Task input Start Marker
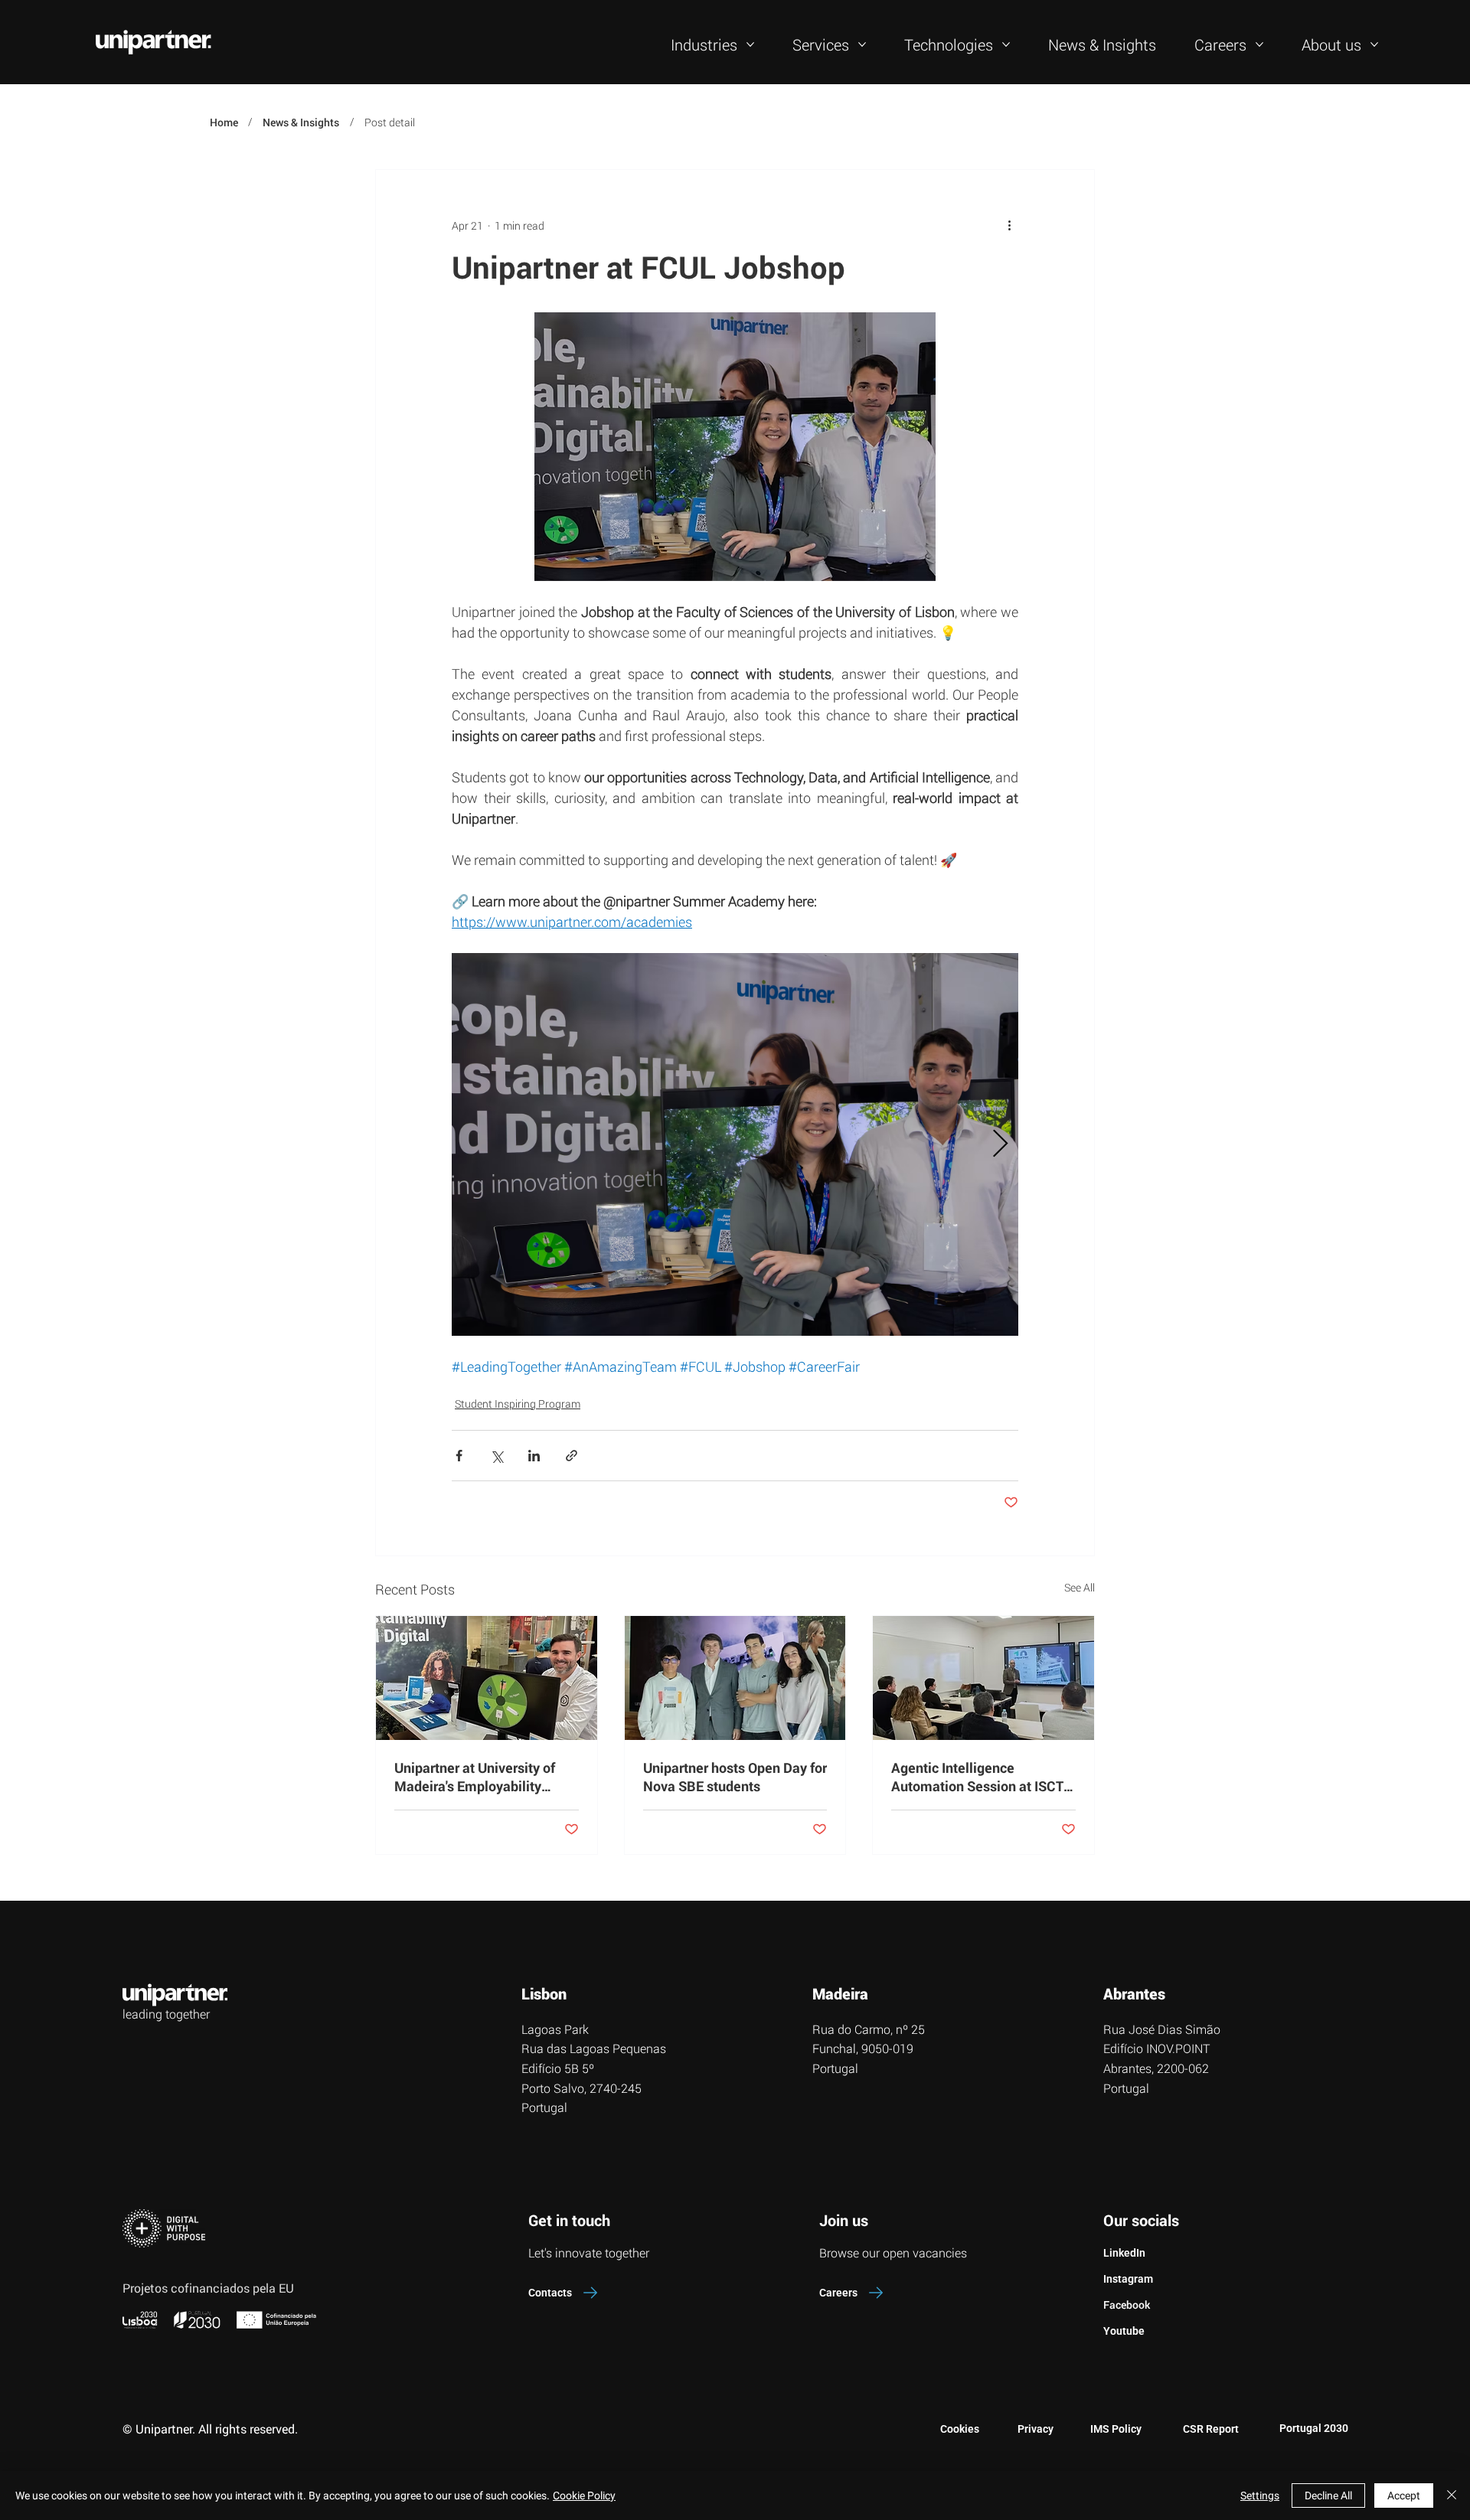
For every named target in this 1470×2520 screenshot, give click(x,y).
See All (1079, 1587)
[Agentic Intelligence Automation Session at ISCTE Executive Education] (983, 1678)
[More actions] (1009, 225)
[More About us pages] (1374, 44)
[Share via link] (571, 1455)
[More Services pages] (862, 44)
Task input End Marker
Problem:
Copy out the lines above, from the one holding "[Agentic Intelligence Automation" through the final line, with no other lines.

Response to this exercise:
[Agentic Intelligence Automation Session at ISCTE Executive Education] (983, 1678)
[More actions] (1009, 225)
[More About us pages] (1374, 44)
[Share via link] (571, 1455)
[More Services pages] (862, 44)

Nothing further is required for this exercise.